▶ **Problem statement**: Rewrite the records below, substituting "desktop automation assistant" for every occurrence of "computer-use agent" and leaving everything else unchanged.

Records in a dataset
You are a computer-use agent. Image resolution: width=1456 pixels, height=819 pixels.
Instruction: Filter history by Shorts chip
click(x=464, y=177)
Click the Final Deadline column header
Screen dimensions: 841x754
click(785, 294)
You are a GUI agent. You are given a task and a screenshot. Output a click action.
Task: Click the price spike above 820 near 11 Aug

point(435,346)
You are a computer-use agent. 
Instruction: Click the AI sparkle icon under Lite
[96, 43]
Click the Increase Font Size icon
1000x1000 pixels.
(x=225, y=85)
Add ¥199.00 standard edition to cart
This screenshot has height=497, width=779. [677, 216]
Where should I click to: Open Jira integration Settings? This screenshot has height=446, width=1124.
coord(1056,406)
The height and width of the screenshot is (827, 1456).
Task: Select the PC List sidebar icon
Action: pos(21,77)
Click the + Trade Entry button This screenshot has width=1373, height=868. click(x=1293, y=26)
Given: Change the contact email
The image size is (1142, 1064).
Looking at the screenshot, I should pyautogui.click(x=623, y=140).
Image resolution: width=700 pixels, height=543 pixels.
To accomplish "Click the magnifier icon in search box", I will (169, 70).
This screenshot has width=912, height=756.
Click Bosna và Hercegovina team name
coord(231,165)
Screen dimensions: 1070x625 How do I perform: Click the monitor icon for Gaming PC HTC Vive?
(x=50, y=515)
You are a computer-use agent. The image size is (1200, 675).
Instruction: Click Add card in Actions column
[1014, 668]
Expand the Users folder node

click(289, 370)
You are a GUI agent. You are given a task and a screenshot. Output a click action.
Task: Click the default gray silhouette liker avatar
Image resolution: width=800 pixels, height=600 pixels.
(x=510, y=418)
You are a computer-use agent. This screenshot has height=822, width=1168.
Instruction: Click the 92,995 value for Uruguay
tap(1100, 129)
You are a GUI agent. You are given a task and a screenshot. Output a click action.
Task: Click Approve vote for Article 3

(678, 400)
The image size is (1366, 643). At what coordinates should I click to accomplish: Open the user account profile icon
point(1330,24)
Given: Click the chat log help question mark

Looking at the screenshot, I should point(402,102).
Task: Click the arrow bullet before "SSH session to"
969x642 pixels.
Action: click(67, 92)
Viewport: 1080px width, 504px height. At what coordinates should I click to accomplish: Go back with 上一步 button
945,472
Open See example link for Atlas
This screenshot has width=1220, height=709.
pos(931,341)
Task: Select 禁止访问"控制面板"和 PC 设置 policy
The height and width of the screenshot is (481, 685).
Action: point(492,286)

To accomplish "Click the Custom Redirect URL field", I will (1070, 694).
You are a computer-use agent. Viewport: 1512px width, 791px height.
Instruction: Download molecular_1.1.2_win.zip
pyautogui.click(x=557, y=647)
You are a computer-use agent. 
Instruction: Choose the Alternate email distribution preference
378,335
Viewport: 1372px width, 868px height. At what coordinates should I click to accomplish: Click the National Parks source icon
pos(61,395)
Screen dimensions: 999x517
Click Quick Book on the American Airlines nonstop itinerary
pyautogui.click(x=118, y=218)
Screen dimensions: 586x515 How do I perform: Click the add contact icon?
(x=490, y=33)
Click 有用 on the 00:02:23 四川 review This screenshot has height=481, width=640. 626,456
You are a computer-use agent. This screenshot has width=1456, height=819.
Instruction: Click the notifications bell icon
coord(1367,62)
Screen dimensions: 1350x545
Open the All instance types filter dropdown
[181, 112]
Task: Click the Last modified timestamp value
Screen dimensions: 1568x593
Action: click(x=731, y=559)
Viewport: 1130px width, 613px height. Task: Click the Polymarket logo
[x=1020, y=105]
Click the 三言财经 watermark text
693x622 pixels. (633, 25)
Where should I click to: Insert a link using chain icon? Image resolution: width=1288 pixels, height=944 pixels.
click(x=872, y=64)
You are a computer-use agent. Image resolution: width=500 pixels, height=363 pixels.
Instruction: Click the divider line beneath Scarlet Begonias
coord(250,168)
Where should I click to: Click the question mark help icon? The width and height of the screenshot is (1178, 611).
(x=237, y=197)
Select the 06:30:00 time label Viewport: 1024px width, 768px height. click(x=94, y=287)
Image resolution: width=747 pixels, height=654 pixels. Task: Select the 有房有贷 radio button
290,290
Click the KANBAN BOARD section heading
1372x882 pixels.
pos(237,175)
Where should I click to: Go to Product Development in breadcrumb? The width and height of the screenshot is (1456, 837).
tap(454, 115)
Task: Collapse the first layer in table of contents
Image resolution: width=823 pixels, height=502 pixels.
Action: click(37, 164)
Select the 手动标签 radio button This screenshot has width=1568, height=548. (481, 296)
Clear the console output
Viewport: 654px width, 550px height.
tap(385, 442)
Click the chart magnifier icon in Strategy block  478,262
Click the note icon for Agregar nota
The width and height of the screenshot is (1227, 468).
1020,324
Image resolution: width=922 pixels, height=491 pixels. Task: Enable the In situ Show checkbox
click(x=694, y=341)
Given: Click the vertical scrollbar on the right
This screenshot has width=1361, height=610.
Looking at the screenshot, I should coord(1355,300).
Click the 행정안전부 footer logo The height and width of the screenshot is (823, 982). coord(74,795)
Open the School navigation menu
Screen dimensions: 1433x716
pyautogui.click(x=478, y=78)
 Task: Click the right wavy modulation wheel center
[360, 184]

▶ **Completed task**:
You are a desktop automation assistant. Image resolution: width=1456 pixels, height=819 pixels.
Instruction: Filter history by Shorts chip
click(x=464, y=177)
Click the Final Deadline column header
Screen dimensions: 841x754
click(785, 294)
You are a GUI agent. You are given a task and a screenshot. Output a click action.
Task: Click the price spike above 820 near 11 Aug

point(435,346)
You are a desktop automation assistant. 
Instruction: Click the AI sparkle icon under Lite
[96, 43]
Click the Increase Font Size icon
1000x1000 pixels.
(x=225, y=85)
Add ¥199.00 standard edition to cart
This screenshot has height=497, width=779. [677, 216]
Where should I click to: Open Jira integration Settings? This screenshot has height=446, width=1124.
coord(1056,406)
The height and width of the screenshot is (827, 1456).
Task: Select the PC List sidebar icon
Action: pos(21,77)
Click the + Trade Entry button This screenshot has width=1373, height=868. click(x=1293, y=26)
Given: Change the contact email
The image size is (1142, 1064).
Looking at the screenshot, I should pyautogui.click(x=623, y=140).
Image resolution: width=700 pixels, height=543 pixels.
To accomplish "Click the magnifier icon in search box", I will (169, 70).
This screenshot has width=912, height=756.
Click Bosna và Hercegovina team name
coord(231,165)
Screen dimensions: 1070x625 How do I perform: Click the monitor icon for Gaming PC HTC Vive?
(x=50, y=515)
You are a desktop automation assistant. The image size is (1200, 675).
Instruction: Click Add card in Actions column
[1014, 668]
Expand the Users folder node

click(289, 370)
You are a GUI agent. You are given a task and a screenshot. Output a click action.
Task: Click the default gray silhouette liker avatar
Image resolution: width=800 pixels, height=600 pixels.
(x=510, y=418)
You are a desktop automation assistant. This screenshot has height=822, width=1168.
Instruction: Click the 92,995 value for Uruguay
tap(1100, 129)
You are a GUI agent. You are given a task and a screenshot. Output a click action.
Task: Click Approve vote for Article 3

(678, 400)
The image size is (1366, 643). At what coordinates should I click to accomplish: Open the user account profile icon
point(1330,24)
Given: Click the chat log help question mark

Looking at the screenshot, I should point(402,102).
Task: Click the arrow bullet before "SSH session to"
969x642 pixels.
Action: click(67, 92)
Viewport: 1080px width, 504px height. At what coordinates should I click to accomplish: Go back with 上一步 button
945,472
Open See example link for Atlas
This screenshot has width=1220, height=709.
pos(931,341)
Task: Select 禁止访问"控制面板"和 PC 设置 policy
The height and width of the screenshot is (481, 685).
Action: point(492,286)

To accomplish "Click the Custom Redirect URL field", I will (1070, 694).
You are a desktop automation assistant. Viewport: 1512px width, 791px height.
Instruction: Download molecular_1.1.2_win.zip
pyautogui.click(x=557, y=647)
You are a desktop automation assistant. 
Instruction: Choose the Alternate email distribution preference
378,335
Viewport: 1372px width, 868px height. At what coordinates should I click to accomplish: Click the National Parks source icon
pos(61,395)
Screen dimensions: 999x517
Click Quick Book on the American Airlines nonstop itinerary
pyautogui.click(x=118, y=218)
Screen dimensions: 586x515 How do I perform: Click the add contact icon?
(x=490, y=33)
Click 有用 on the 00:02:23 四川 review This screenshot has height=481, width=640. 626,456
You are a desktop automation assistant. This screenshot has width=1456, height=819.
Instruction: Click the notifications bell icon
coord(1367,62)
Screen dimensions: 1350x545
Open the All instance types filter dropdown
[181, 112]
Task: Click the Last modified timestamp value
Screen dimensions: 1568x593
Action: click(x=731, y=559)
Viewport: 1130px width, 613px height. Task: Click the Polymarket logo
[x=1020, y=105]
Click the 三言财经 watermark text
693x622 pixels. (633, 25)
Where should I click to: Insert a link using chain icon? Image resolution: width=1288 pixels, height=944 pixels.
click(x=872, y=64)
You are a desktop automation assistant. Image resolution: width=500 pixels, height=363 pixels.
Instruction: Click the divider line beneath Scarlet Begonias
coord(250,168)
Where should I click to: Click the question mark help icon? The width and height of the screenshot is (1178, 611).
(x=237, y=197)
Select the 06:30:00 time label Viewport: 1024px width, 768px height. click(x=94, y=287)
Image resolution: width=747 pixels, height=654 pixels. Task: Select the 有房有贷 radio button
290,290
Click the KANBAN BOARD section heading
1372x882 pixels.
pos(237,175)
Where should I click to: Go to Product Development in breadcrumb? The width and height of the screenshot is (1456, 837).
tap(454, 115)
Task: Collapse the first layer in table of contents
Image resolution: width=823 pixels, height=502 pixels.
Action: click(37, 164)
Select the 手动标签 radio button This screenshot has width=1568, height=548. (481, 296)
Clear the console output
Viewport: 654px width, 550px height.
tap(385, 442)
Click the chart magnifier icon in Strategy block  478,262
Click the note icon for Agregar nota
The width and height of the screenshot is (1227, 468).
1020,324
Image resolution: width=922 pixels, height=491 pixels. Task: Enable the In situ Show checkbox
click(x=694, y=341)
Given: Click the vertical scrollbar on the right
This screenshot has width=1361, height=610.
Looking at the screenshot, I should coord(1355,300).
Click the 행정안전부 footer logo The height and width of the screenshot is (823, 982). coord(74,795)
Open the School navigation menu
Screen dimensions: 1433x716
pyautogui.click(x=478, y=78)
 Task: Click the right wavy modulation wheel center
[360, 184]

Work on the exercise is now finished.